─── The records
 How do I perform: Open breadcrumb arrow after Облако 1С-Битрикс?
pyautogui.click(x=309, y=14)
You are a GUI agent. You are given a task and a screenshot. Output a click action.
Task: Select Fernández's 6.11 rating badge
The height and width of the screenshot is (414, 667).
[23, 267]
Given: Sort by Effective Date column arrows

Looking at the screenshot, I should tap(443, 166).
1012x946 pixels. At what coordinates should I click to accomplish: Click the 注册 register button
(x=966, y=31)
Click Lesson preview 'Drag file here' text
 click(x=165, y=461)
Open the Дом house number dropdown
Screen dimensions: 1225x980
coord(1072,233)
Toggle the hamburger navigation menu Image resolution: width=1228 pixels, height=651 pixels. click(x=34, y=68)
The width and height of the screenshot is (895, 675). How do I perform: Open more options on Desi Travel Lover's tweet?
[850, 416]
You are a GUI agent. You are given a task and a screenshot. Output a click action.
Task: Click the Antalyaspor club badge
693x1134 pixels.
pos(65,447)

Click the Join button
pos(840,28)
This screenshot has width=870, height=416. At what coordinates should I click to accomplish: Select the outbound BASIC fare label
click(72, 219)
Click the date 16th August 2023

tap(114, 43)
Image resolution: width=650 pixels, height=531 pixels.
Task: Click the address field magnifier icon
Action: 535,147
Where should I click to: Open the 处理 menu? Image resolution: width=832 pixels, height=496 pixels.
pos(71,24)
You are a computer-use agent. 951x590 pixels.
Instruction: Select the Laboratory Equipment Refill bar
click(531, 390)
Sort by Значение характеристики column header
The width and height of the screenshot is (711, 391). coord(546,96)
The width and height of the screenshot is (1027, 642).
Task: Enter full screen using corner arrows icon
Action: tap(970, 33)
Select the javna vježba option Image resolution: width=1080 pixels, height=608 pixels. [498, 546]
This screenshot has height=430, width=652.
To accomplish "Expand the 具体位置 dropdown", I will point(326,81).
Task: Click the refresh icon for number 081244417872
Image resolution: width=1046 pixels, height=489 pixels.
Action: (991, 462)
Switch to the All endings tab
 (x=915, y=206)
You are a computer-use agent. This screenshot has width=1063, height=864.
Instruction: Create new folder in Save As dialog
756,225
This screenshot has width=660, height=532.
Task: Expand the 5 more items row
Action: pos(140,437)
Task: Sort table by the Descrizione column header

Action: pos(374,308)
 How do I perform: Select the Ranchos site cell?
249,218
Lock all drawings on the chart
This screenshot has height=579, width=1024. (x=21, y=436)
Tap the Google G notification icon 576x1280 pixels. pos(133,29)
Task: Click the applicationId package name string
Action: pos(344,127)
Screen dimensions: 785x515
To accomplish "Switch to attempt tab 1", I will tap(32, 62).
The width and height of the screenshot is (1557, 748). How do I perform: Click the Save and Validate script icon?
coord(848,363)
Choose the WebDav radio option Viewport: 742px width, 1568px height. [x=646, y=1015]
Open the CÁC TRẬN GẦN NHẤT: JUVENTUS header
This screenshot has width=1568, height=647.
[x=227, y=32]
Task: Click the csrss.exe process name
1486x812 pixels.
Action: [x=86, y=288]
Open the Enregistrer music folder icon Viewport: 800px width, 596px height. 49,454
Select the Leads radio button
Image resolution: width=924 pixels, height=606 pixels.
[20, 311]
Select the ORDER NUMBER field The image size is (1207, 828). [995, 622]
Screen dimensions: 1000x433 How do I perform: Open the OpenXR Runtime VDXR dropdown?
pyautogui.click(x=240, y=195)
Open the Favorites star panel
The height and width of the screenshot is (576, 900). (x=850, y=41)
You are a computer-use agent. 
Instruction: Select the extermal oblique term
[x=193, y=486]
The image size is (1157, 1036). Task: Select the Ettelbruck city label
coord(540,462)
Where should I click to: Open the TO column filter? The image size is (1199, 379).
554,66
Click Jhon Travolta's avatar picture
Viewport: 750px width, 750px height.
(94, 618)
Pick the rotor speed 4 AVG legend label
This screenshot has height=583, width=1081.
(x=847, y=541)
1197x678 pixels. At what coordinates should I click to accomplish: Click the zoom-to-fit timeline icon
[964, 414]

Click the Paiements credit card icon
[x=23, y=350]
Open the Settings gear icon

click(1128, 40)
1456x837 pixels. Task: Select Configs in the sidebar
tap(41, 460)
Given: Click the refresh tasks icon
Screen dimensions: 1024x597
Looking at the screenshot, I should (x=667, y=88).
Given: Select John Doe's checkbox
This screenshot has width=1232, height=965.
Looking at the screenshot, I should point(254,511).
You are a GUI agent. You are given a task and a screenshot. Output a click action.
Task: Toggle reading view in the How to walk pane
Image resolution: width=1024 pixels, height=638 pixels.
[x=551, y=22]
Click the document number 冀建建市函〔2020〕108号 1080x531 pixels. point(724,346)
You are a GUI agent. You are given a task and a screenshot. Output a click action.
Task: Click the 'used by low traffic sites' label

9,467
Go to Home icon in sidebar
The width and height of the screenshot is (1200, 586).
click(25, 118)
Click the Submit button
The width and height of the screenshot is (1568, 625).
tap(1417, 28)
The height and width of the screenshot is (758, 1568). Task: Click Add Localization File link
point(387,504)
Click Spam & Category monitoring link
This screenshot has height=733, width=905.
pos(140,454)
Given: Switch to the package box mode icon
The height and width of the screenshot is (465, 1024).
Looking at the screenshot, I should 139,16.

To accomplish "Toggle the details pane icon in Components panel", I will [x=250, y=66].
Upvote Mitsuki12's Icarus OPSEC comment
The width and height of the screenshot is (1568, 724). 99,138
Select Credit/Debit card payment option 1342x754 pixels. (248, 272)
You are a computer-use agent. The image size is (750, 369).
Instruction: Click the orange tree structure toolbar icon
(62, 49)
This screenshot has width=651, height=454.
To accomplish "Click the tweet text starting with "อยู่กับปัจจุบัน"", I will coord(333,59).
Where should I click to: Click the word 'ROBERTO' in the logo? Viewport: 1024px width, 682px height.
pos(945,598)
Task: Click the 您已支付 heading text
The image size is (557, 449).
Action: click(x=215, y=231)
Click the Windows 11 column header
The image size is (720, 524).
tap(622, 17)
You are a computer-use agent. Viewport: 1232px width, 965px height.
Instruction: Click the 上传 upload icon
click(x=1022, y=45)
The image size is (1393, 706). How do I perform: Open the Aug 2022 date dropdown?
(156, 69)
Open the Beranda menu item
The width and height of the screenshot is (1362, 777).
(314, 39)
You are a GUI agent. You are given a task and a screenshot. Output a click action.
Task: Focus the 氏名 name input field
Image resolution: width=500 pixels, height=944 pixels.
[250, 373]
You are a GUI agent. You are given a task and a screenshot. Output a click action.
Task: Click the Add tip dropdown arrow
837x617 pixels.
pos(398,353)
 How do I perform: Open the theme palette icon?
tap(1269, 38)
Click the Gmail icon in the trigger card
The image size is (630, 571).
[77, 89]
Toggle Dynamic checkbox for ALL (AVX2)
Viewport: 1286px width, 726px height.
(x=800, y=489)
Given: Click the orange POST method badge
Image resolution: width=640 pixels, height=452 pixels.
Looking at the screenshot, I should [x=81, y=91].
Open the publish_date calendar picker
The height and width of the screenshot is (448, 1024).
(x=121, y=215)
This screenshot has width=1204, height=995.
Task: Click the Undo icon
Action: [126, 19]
──────
### Assignment
Please return all of the entries above, exactly and completely.

### Expected answer
 How do I perform: Open breadcrumb arrow after Облако 1С-Битрикс?
pyautogui.click(x=309, y=14)
You are a GUI agent. You are given a task and a screenshot. Output a click action.
Task: Select Fernández's 6.11 rating badge
The height and width of the screenshot is (414, 667).
[23, 267]
Given: Sort by Effective Date column arrows

Looking at the screenshot, I should tap(443, 166).
1012x946 pixels. At what coordinates should I click to accomplish: Click the 注册 register button
(x=966, y=31)
Click Lesson preview 'Drag file here' text
 click(x=165, y=461)
Open the Дом house number dropdown
Screen dimensions: 1225x980
coord(1072,233)
Toggle the hamburger navigation menu Image resolution: width=1228 pixels, height=651 pixels. click(x=34, y=68)
The width and height of the screenshot is (895, 675). How do I perform: Open more options on Desi Travel Lover's tweet?
[850, 416]
You are a GUI agent. You are given a task and a screenshot. Output a click action.
Task: Click the Antalyaspor club badge
693x1134 pixels.
pos(65,447)

Click the Join button
pos(840,28)
This screenshot has width=870, height=416. At what coordinates should I click to accomplish: Select the outbound BASIC fare label
click(72, 219)
Click the date 16th August 2023

tap(114, 43)
Image resolution: width=650 pixels, height=531 pixels.
Task: Click the address field magnifier icon
Action: 535,147
Where should I click to: Open the 处理 menu? Image resolution: width=832 pixels, height=496 pixels.
pos(71,24)
You are a computer-use agent. 951x590 pixels.
Instruction: Select the Laboratory Equipment Refill bar
click(531, 390)
Sort by Значение характеристики column header
The width and height of the screenshot is (711, 391). coord(546,96)
The width and height of the screenshot is (1027, 642).
Task: Enter full screen using corner arrows icon
Action: tap(970, 33)
Select the javna vježba option Image resolution: width=1080 pixels, height=608 pixels. [498, 546]
This screenshot has height=430, width=652.
To accomplish "Expand the 具体位置 dropdown", I will point(326,81).
Task: Click the refresh icon for number 081244417872
Image resolution: width=1046 pixels, height=489 pixels.
Action: (991, 462)
Switch to the All endings tab
 (x=915, y=206)
You are a computer-use agent. This screenshot has width=1063, height=864.
Instruction: Create new folder in Save As dialog
756,225
This screenshot has width=660, height=532.
Task: Expand the 5 more items row
Action: pos(140,437)
Task: Sort table by the Descrizione column header

Action: pos(374,308)
 How do I perform: Select the Ranchos site cell?
249,218
Lock all drawings on the chart
This screenshot has height=579, width=1024. (x=21, y=436)
Tap the Google G notification icon 576x1280 pixels. pos(133,29)
Task: Click the applicationId package name string
Action: pos(344,127)
Screen dimensions: 785x515
To accomplish "Switch to attempt tab 1", I will tap(32, 62).
The width and height of the screenshot is (1557, 748). How do I perform: Click the Save and Validate script icon?
coord(848,363)
Choose the WebDav radio option Viewport: 742px width, 1568px height. [x=646, y=1015]
Open the CÁC TRẬN GẦN NHẤT: JUVENTUS header
This screenshot has width=1568, height=647.
[x=227, y=32]
Task: Click the csrss.exe process name
1486x812 pixels.
Action: [x=86, y=288]
Open the Enregistrer music folder icon Viewport: 800px width, 596px height. 49,454
Select the Leads radio button
Image resolution: width=924 pixels, height=606 pixels.
[20, 311]
Select the ORDER NUMBER field The image size is (1207, 828). [995, 622]
Screen dimensions: 1000x433 How do I perform: Open the OpenXR Runtime VDXR dropdown?
pyautogui.click(x=240, y=195)
Open the Favorites star panel
The height and width of the screenshot is (576, 900). (x=850, y=41)
You are a computer-use agent. 
Instruction: Select the extermal oblique term
[x=193, y=486]
The image size is (1157, 1036). Task: Select the Ettelbruck city label
coord(540,462)
Where should I click to: Open the TO column filter? The image size is (1199, 379).
554,66
Click Jhon Travolta's avatar picture
Viewport: 750px width, 750px height.
(94, 618)
Pick the rotor speed 4 AVG legend label
This screenshot has height=583, width=1081.
(x=847, y=541)
1197x678 pixels. At what coordinates should I click to accomplish: Click the zoom-to-fit timeline icon
[964, 414]

Click the Paiements credit card icon
[x=23, y=350]
Open the Settings gear icon

click(1128, 40)
1456x837 pixels. Task: Select Configs in the sidebar
tap(41, 460)
Given: Click the refresh tasks icon
Screen dimensions: 1024x597
Looking at the screenshot, I should (x=667, y=88).
Given: Select John Doe's checkbox
This screenshot has width=1232, height=965.
Looking at the screenshot, I should point(254,511).
You are a GUI agent. You are given a task and a screenshot. Output a click action.
Task: Toggle reading view in the How to walk pane
Image resolution: width=1024 pixels, height=638 pixels.
[x=551, y=22]
Click the document number 冀建建市函〔2020〕108号 1080x531 pixels. point(724,346)
You are a GUI agent. You are given a task and a screenshot. Output a click action.
Task: Click the 'used by low traffic sites' label

9,467
Go to Home icon in sidebar
The width and height of the screenshot is (1200, 586).
click(25, 118)
Click the Submit button
The width and height of the screenshot is (1568, 625).
tap(1417, 28)
The height and width of the screenshot is (758, 1568). Task: Click Add Localization File link
point(387,504)
Click Spam & Category monitoring link
This screenshot has height=733, width=905.
pos(140,454)
Given: Switch to the package box mode icon
The height and width of the screenshot is (465, 1024).
Looking at the screenshot, I should 139,16.

To accomplish "Toggle the details pane icon in Components panel", I will [x=250, y=66].
Upvote Mitsuki12's Icarus OPSEC comment
The width and height of the screenshot is (1568, 724). 99,138
Select Credit/Debit card payment option 1342x754 pixels. (248, 272)
You are a computer-use agent. The image size is (750, 369).
Instruction: Click the orange tree structure toolbar icon
(62, 49)
This screenshot has width=651, height=454.
To accomplish "Click the tweet text starting with "อยู่กับปัจจุบัน"", I will coord(333,59).
Where should I click to: Click the word 'ROBERTO' in the logo? Viewport: 1024px width, 682px height.
pos(945,598)
Task: Click the 您已支付 heading text
The image size is (557, 449).
Action: click(x=215, y=231)
Click the Windows 11 column header
The image size is (720, 524).
tap(622, 17)
You are a computer-use agent. Viewport: 1232px width, 965px height.
Instruction: Click the 上传 upload icon
click(x=1022, y=45)
The image size is (1393, 706). How do I perform: Open the Aug 2022 date dropdown?
(156, 69)
Open the Beranda menu item
The width and height of the screenshot is (1362, 777).
(314, 39)
You are a GUI agent. You are given a task and a screenshot. Output a click action.
Task: Focus the 氏名 name input field
Image resolution: width=500 pixels, height=944 pixels.
[250, 373]
You are a GUI agent. You are given a task and a screenshot. Output a click action.
Task: Click the Add tip dropdown arrow
837x617 pixels.
pos(398,353)
 How do I perform: Open the theme palette icon?
tap(1269, 38)
Click the Gmail icon in the trigger card
The image size is (630, 571).
[77, 89]
Toggle Dynamic checkbox for ALL (AVX2)
Viewport: 1286px width, 726px height.
(x=800, y=489)
Given: Click the orange POST method badge
Image resolution: width=640 pixels, height=452 pixels.
Looking at the screenshot, I should [x=81, y=91].
Open the publish_date calendar picker
The height and width of the screenshot is (448, 1024).
(x=121, y=215)
This screenshot has width=1204, height=995.
Task: Click the Undo icon
Action: [126, 19]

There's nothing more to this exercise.